Es ist ja auch ,,Nur´´ Mittelgebirge, ich wohne nämlich im Vogtland->Katzensprung ins Erzgebirge.


----------



## Zerzal (13. Juni 2018)

IKI99 schrieb:


> Hallo, ich bin iki, 13 Jahre alt und benötige nun ein paar Protektoren, da Bikepark und andere härtere Dinge auf dem Plan stehen. Ich versuche nun schon seit einer Weile mich zu belesen, was sich durch fehlende aktuelle Threads und Tests als beinahe unmöglich gestaltet, gerade da es ich ja auch um etwas individuelleres handelt.

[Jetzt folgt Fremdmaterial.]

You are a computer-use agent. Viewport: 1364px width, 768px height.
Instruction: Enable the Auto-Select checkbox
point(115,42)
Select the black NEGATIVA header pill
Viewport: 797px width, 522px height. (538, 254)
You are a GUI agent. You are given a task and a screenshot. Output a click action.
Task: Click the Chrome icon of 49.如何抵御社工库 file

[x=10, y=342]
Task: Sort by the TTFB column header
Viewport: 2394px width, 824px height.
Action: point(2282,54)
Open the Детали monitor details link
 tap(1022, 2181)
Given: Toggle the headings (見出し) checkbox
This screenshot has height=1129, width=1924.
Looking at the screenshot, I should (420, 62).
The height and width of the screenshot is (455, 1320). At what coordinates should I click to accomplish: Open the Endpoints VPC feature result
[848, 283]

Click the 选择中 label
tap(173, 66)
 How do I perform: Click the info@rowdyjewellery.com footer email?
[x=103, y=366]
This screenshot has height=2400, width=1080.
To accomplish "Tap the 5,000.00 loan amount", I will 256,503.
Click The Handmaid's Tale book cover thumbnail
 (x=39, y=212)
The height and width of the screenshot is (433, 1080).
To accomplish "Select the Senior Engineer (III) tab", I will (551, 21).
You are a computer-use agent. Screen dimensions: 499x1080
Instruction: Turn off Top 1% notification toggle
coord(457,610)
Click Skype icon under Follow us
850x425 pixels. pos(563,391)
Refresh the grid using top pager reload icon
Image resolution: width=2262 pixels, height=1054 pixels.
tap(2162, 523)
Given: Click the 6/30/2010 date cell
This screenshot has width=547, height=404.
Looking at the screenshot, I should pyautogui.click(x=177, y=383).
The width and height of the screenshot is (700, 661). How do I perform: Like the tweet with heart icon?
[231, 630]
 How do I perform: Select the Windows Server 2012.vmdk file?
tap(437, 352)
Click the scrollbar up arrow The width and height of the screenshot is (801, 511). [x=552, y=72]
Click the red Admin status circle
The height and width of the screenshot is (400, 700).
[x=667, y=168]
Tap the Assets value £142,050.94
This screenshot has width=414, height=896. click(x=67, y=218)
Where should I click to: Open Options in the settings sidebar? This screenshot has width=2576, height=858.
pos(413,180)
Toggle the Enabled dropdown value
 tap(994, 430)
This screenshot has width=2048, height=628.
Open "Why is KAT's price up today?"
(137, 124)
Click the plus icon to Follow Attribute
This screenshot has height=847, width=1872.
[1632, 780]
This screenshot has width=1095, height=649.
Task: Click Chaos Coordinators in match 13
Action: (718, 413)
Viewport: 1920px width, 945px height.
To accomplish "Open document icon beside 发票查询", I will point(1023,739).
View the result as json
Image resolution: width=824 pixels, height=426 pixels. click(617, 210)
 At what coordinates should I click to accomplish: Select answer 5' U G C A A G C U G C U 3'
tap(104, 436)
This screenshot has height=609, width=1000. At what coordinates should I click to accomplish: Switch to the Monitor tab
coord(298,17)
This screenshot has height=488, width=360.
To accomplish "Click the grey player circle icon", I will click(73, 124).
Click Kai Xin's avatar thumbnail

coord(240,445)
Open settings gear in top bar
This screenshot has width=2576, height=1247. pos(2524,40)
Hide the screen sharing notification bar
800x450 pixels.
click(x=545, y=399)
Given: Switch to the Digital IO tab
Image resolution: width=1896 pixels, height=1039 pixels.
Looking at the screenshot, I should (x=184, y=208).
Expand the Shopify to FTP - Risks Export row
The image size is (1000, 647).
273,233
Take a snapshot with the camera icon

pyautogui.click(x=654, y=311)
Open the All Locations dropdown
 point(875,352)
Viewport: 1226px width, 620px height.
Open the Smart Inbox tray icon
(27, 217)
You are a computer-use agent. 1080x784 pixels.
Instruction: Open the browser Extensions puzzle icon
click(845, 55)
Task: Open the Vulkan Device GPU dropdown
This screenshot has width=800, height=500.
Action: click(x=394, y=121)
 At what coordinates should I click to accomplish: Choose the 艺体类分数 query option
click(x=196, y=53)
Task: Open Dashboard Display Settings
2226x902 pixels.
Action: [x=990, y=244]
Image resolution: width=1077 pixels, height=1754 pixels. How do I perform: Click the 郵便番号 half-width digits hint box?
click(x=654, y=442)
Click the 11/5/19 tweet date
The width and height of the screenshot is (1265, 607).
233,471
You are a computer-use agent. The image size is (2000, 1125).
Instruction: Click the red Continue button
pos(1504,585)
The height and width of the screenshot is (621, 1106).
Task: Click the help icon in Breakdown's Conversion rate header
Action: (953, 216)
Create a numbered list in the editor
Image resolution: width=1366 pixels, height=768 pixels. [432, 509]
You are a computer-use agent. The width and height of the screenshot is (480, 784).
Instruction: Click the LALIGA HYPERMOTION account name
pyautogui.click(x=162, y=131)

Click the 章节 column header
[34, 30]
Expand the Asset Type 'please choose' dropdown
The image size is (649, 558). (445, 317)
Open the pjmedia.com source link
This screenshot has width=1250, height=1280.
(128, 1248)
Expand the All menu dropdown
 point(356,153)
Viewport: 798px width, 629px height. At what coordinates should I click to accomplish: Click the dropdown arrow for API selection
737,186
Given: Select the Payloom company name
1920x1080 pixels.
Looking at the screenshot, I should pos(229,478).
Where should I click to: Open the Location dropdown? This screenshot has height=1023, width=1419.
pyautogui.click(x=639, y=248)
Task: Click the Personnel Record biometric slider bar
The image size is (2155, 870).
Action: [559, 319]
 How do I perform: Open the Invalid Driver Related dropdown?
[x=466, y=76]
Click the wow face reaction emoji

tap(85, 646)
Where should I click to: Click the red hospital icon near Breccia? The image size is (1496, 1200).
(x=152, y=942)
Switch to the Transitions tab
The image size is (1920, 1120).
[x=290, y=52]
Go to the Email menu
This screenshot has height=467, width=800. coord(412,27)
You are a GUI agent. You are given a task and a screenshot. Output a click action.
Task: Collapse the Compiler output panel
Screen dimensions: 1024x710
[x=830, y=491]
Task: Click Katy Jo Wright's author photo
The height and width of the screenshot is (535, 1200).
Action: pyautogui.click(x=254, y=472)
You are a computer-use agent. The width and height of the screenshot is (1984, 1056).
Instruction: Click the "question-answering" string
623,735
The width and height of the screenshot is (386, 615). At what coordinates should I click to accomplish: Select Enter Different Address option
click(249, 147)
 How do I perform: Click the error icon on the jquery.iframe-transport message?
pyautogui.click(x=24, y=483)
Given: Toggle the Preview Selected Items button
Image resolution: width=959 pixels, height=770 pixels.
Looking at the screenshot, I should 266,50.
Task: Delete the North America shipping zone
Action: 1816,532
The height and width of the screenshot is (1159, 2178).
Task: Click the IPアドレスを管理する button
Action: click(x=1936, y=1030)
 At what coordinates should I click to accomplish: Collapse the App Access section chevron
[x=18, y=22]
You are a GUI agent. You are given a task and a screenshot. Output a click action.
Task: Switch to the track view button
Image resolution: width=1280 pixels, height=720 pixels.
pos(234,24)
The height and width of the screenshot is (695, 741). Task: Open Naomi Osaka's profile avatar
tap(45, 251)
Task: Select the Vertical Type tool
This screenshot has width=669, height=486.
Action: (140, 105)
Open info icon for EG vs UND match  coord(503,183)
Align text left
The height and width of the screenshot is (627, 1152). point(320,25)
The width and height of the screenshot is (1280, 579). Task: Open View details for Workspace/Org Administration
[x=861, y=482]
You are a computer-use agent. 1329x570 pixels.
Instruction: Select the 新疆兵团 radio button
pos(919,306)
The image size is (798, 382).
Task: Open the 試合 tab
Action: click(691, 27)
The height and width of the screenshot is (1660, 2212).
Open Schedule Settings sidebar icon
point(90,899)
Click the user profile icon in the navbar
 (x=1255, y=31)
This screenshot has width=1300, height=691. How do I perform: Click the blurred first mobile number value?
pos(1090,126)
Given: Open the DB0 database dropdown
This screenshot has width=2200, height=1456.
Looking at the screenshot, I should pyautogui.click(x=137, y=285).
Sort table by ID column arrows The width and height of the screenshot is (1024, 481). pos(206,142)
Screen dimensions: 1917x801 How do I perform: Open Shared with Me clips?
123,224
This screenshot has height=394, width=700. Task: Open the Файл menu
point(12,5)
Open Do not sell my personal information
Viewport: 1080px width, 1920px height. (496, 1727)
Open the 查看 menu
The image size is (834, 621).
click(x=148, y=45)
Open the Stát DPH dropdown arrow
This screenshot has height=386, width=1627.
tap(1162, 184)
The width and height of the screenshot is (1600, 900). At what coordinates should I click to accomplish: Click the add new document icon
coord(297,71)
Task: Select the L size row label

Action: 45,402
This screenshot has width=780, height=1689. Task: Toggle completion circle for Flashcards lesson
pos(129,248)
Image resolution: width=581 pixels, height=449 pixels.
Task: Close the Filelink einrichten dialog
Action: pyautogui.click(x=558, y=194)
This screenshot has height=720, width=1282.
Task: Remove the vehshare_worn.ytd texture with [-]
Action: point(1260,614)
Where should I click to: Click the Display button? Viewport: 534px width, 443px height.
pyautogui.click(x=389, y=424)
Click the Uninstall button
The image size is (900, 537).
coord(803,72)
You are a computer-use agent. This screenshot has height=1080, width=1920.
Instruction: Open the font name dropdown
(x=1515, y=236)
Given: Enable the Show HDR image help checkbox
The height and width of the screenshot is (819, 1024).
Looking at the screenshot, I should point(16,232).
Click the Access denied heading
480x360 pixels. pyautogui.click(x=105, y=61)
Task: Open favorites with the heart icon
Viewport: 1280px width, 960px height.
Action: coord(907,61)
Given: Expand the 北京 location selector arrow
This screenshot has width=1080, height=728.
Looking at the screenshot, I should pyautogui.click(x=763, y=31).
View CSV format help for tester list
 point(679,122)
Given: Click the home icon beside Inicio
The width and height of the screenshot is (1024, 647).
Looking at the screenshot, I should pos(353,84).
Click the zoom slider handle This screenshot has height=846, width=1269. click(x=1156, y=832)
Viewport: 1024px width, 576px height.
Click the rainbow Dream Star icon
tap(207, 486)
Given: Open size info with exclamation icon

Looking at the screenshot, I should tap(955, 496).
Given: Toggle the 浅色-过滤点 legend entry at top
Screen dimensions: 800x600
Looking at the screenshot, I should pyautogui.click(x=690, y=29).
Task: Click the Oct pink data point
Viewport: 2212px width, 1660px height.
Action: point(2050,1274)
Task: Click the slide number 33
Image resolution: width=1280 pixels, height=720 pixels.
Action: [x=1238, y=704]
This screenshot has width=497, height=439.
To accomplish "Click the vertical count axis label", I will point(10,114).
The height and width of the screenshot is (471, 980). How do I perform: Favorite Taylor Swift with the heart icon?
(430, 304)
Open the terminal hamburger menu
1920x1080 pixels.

Ich bin 1,80 groß und knapp 70 kg schwer. Von der Form her definitiv MännersachenIch hatte schon einen Unfall dieses Jahr, der mich ein paar Tage flachgelegt und für mehrere Wochen Bikeunfähig gemacht hat. Ein ca. 1,20 hoher Drop zu langsam. Mehrere Bruchstellen im Helm. Mein neuer ist ein alpina Carapax, ob nun Fullface sein muss weiß ich nicht, Rückenprotektor sowie Ellenbogen und Knieschoner sind aber Pflicht. Zu teuer darf es aber nicht werden, gut solls trotzdem sein. Ich persönlich bin Nukeproof Fan, die Critical Armour Weste gibts aber nicht mehr. Vielleicht könnt ihr mir ja was empfehlen?
> 
> Danke Schonmal, iki


Würd mal bei iXS stöbern. Die haben in der Regel relativ günstige und sehr gute Sachen im Programm. Erfahrung in diesem Bereich dürften sie reichlich haben.... mit 2-300€ sollte man sich dort locker von Kopf bis Fuss panzern können 

Zum Thema ob und warum das Pflicht ist, wurde alles gesagt und jeder muss das für sich entscheiden...


----------



## IKI99 (13. Juni 2018)

Die iXS scheinen gut, gefallen mir aber irgendwie nicht so gut, ich schaue trotzdem mal rein. Ist das gut?
https://www.bike-discount.de/de/kaufen/o-neal-fury-rl-synthy-fullface-helm-653784
Danke für alle Beiträge bisher


----------



## Lenilein (13. Juni 2018)

Hab schon einiges an Protektoren durch in meiner Karriere. Hängen geblieben bei Knie / Schienbein bin ich bei ION, ob nun k-pact oder k-cap richtet sich nach Einsatz. Protektorenwesten hab ich die bulletproof von o‘Neal und die Evo compression jacket von 661 wobei die sich eher noch für enduro Touren eignet, weil etwa luftiger. Ein möglichst günstiger Preis sollte jedenfalls nicht das Kaufkriterium Nummer 1 sein weil es in dem Bereich auch einiges an Schrott gibt.


----------



## Lukimoe (9. Juli 2018)

Ich klinke mich hier mal mit ein da ich das selbe suche. Ich hab viel probiert und jetzt 2 Favoriten:
- POC VPD Spine Jacket (für 250€ bei Amazon geschossen, sonst wär es keine Option)
- iXS Trigger

Das Trigger sitzt halt wie ein Rennrad-Leiberl, damit würde ich auch mal den Berg rauftreten. Die Poc Jacke ist auch nicht so massiv aber schon eine andere Hausnummer. Btw Poc in M bei 190cm und halbwegs athletischer Figur (schmal und ein bissl definiert), das Teil ist ziemlich weit geschnitten.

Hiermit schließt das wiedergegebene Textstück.